Dürfen wir uns mit den ersten Sonnenstrahlen dieses Jahres wohlfühlen, auch wenn wir in Krisenzeiten leben? Schließlich lebt Persönlichkeitsentwicklung doch davon, dass man lernt, sich auch was Gutes zu tun. Dass man lernt, sich selbst zu lieben und mit sich und den Dingen verbunden und im Reinen zu sein?
Beginnen wir von vorne, denn die Frage ist schon falsch. Ganz nach der Grundidee „Deine Armut kotzt mich an“ vernebelt sich der Gedanke um die eigenen Gefühle zu einer unbewussten Über-andere-stellen-Idee. Schließlich kotzt das Leid dann doch an, nur sagen würde es keiner in dieser Vehemenz, denn am Ende geht es darum, dass wir in einer individualisierten Gesellschaft gelernt haben, dass es um uns selbst geht. So drehen wir täglich um uns selbst und alles andere muss von uns ferngehalten werden, weil es uns ja nicht guttut.

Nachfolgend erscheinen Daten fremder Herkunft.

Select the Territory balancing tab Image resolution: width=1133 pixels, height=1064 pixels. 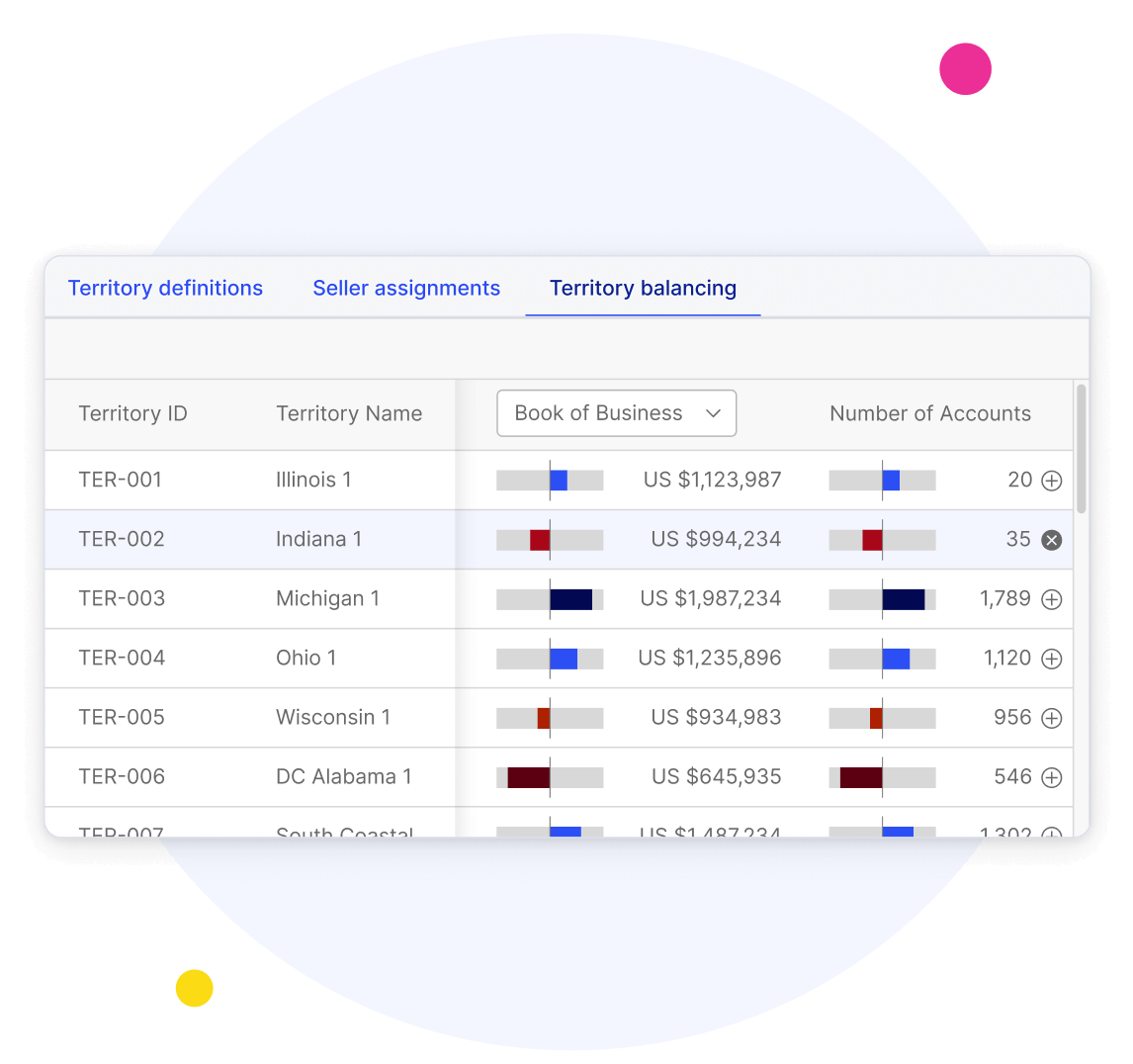click(x=643, y=288)
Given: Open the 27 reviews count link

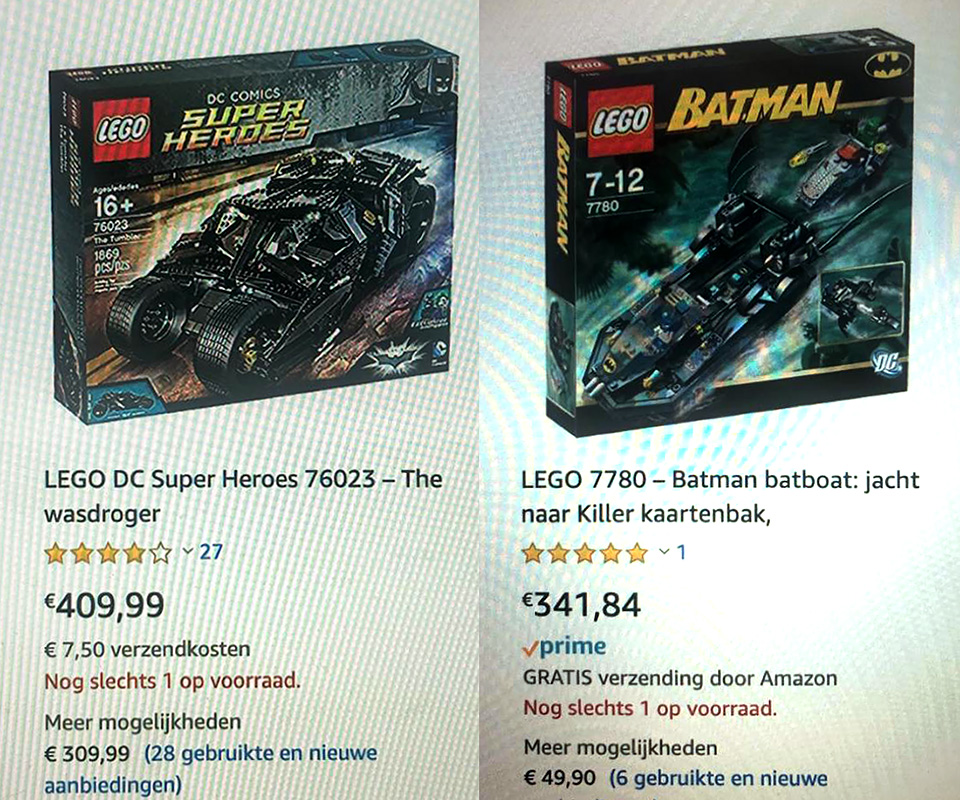Looking at the screenshot, I should point(211,552).
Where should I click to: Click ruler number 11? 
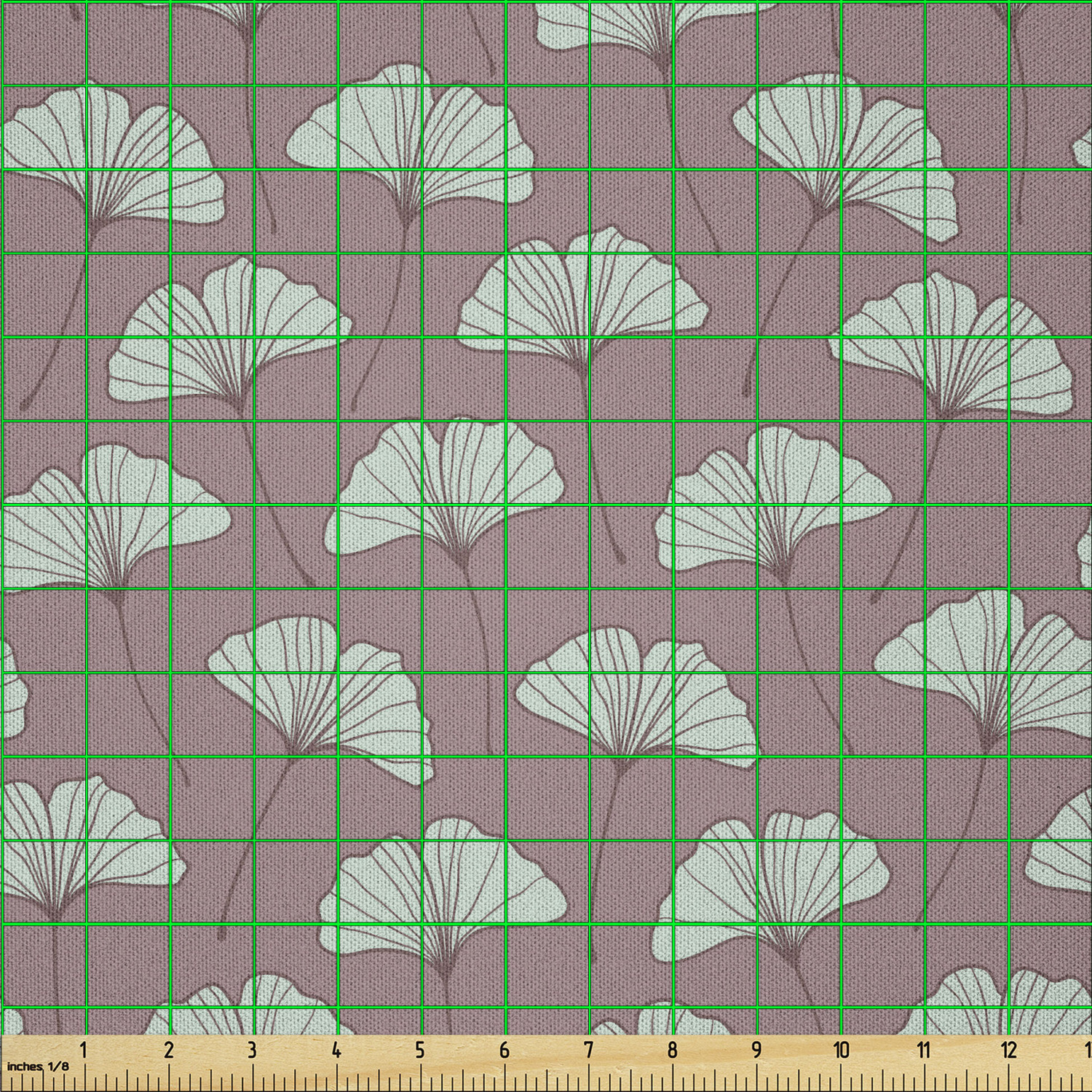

Die Frage, ob es dir gut gehen darf oder nicht, stellt sich nicht. Es gibt keine Verbindung zu aktuellen Geschehnissen. Es ist deine individuell erlebte Sicht in diesem Moment. Wenn es dir gut geht, dann geht es dir gut. Wenn es dir nicht gut geht, dann geht es dir nicht gut. Das ist ein Status quo. Der Bedarf, es in die Verbindung zur Gesamtsituation zu beziehen, befriedigt etwas, was auf dem ersten Blick gar nicht klar ist: Deine Unsicherheit. Denn wenn du noch wählen kannst, wie es dir geht, ist auch klar, dass du nicht direkter Teil der Krise bist. Also kann es dir ja auch gut gehen, das beruhigt das eigene System. Es stabilisiert die Angstanteile in dir und hilft dir besser mit der Situation umzugehen. Das ist erlaubt, zeigt jedoch auch die Unsicherheit deines Systems. Denn nicht nur das Hartz 4 Fernsehen der letzten Jahre hat dir geholfen zu verstehen, dass du besser dran bist als andere, auch diese oben gestellte Frage wird dich beruhigen.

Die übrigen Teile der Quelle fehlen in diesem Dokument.